Hampton speculates that he and Palmer have been kicking around the same musical circles, beginning with Howard Finster's Paradise Gardens in Summerville, GA., since the early 1980s. But Palmer clarifies that they didn't team up to play together until '99. Tonight's show at Eyedrum marks their first performance together as a duo.

Despite Hampton's stature Palmer was most definitely the star of the show. He was much more active and the various clicks, noises chirps and otherwise electronic sounds he churned out added character to Hampton's slow and subtle clusters of guitar tones and cartoonishly nonsensical rants. Hampton was much quieter than Palmer, and the two only seemed to occupy the same plane of silent musical telepathy at scattered moments. Not to sell Hampton short. He is a fascinating character, but his low-key strumming and ogre-like mumbles were undeniably out shined by Palmer.

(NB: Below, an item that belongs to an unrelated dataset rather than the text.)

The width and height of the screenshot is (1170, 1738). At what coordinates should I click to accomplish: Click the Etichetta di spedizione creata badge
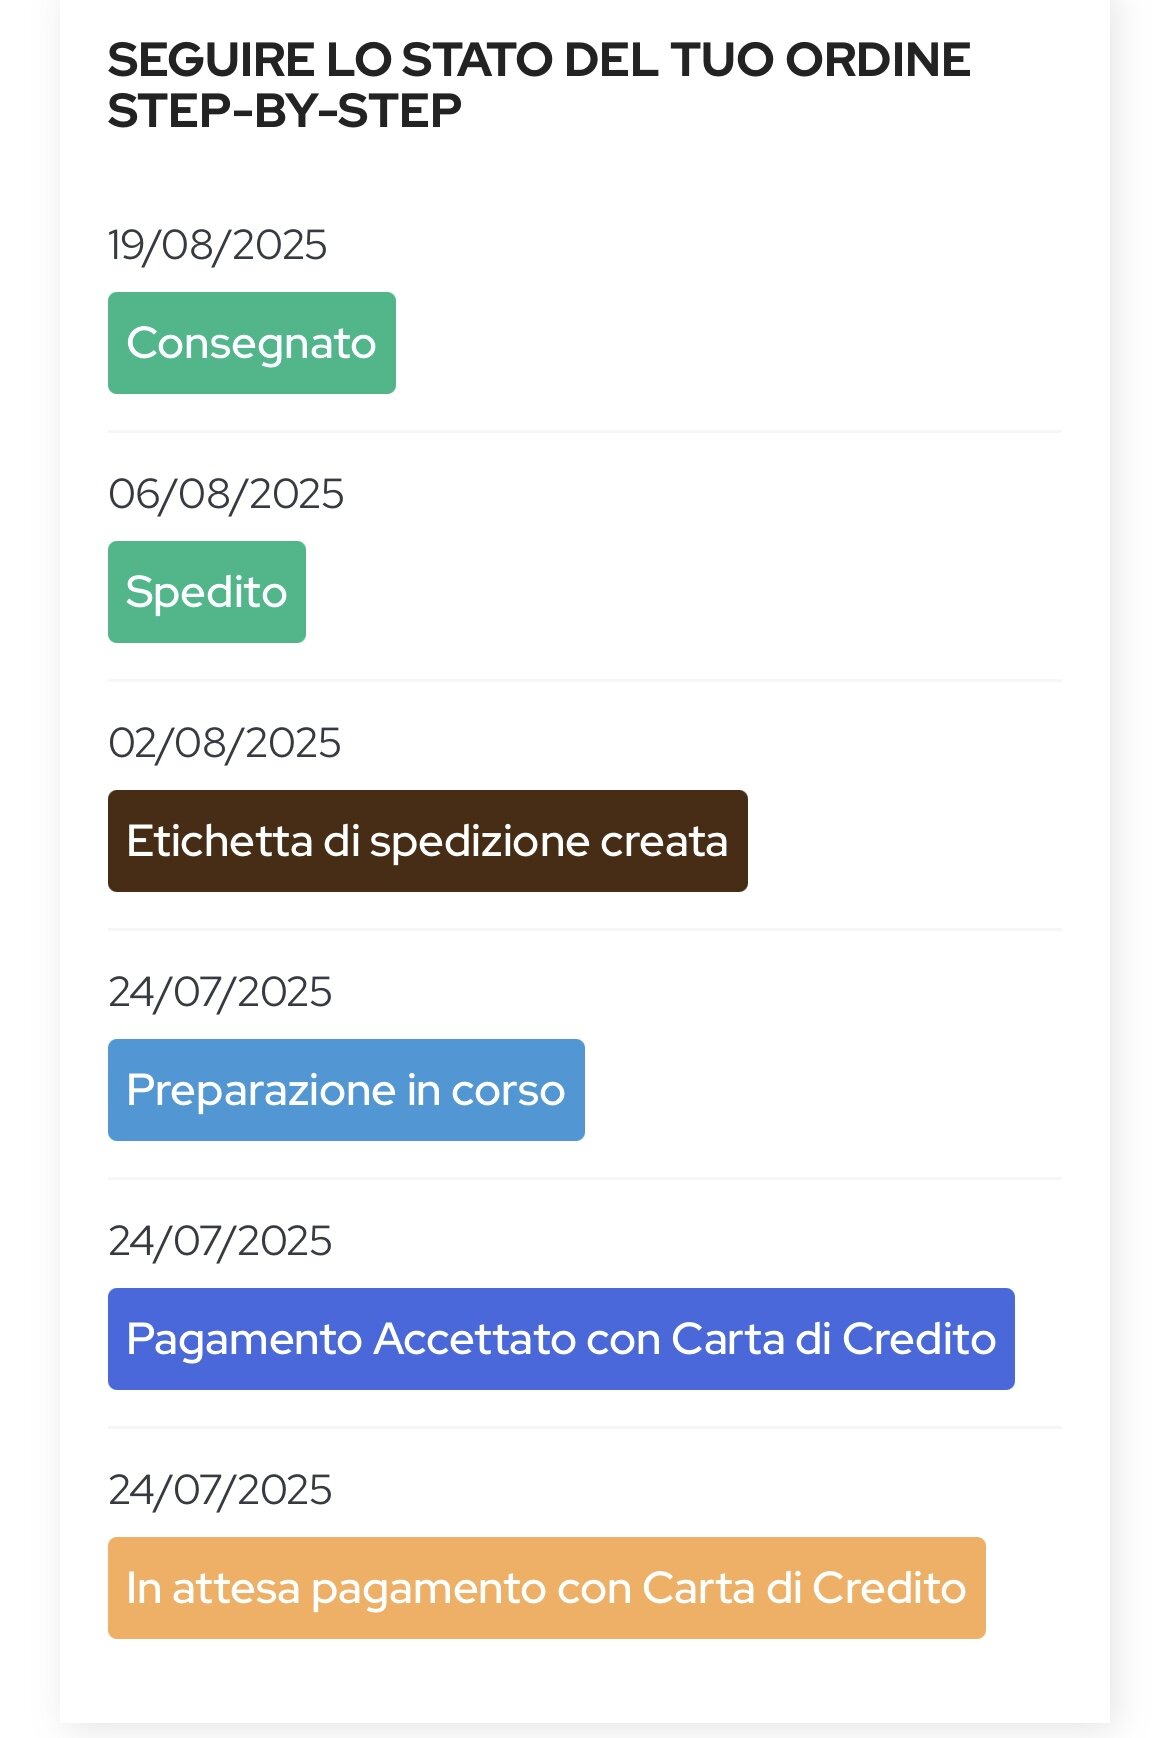click(428, 841)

Across town Bradford Cox held the Atlanta unveiling of the Atlas Sound Music Group, a live ensemble that he has gathered to add weight to his live performances. The group features Brian Foote (Kranky Records / Nudge), Adam Forkner (White Rainbow), Honey Owens (Valet) and Atlanta-based drummer/guitarist Stephanie Macksey.

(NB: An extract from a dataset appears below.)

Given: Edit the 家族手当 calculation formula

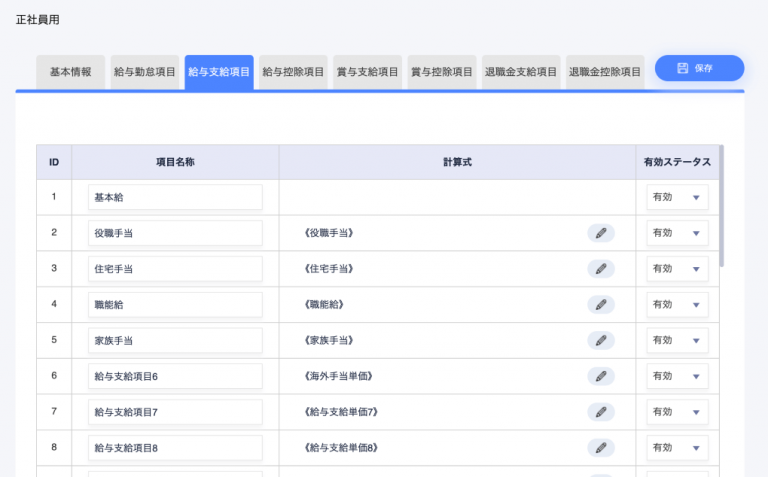Looking at the screenshot, I should click(x=601, y=340).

In Atlas Sound's brief but distinctive catalogue Let The Blind Lead Those Who Can See But Cannot Feel is a decidedly sophisticated and technologically advanced affair. Cox's previous solo outings have been assemblages of 4-Track recordings and layers upon layers of looping and bouncing. Let The Blind Lead... represents one giant leap for Cox in terms of technology. To kick things up a level during live performance, the group plays catchy and ramshackle renditions of songs from the album, adding a flawed, human element to the music's pace. Live the sharp edges of songs, such as "Quarantined," "Bite Marks" and "Recent Bedroom" from Let The Blind Lead... were shrouded in a haze of topsy turvy drums, jangle and fuzz, and the morphine garage rock melodies of "Ativan" burst forth with more power than ever.

During the show Cox repeatedly riffed on the opening to Soundgarden's "Spoonman" but never followed through.

Cox's parents as well as his sister were in the audience and between songs he repeatedly asked his sister how she thought he was doing.

Seeing the songs from the album played out live gave Atlas Sounds a sense of irreverence and punk rock attitude, which is not to be found anywhere throughout the album. The live show gives a much needed boost of energy and enthusiasm to a record that is captivating and quite stunning, but is seemingly not one that would translate to such a powerful and fun show.

Pictured in the Atlas Sound photo no. 1: Adam Forkner (foreground), Honey Owens (middle) and Bradford Cox (background). Stephanie Macksey is on the drums and Brian Foote is just a smudge beside Bradford (stage left).

Pictured in Atlas Sound photo no. 2: Adam Forkner (foreground) Honey Owens (middle) Bradford Cox (background).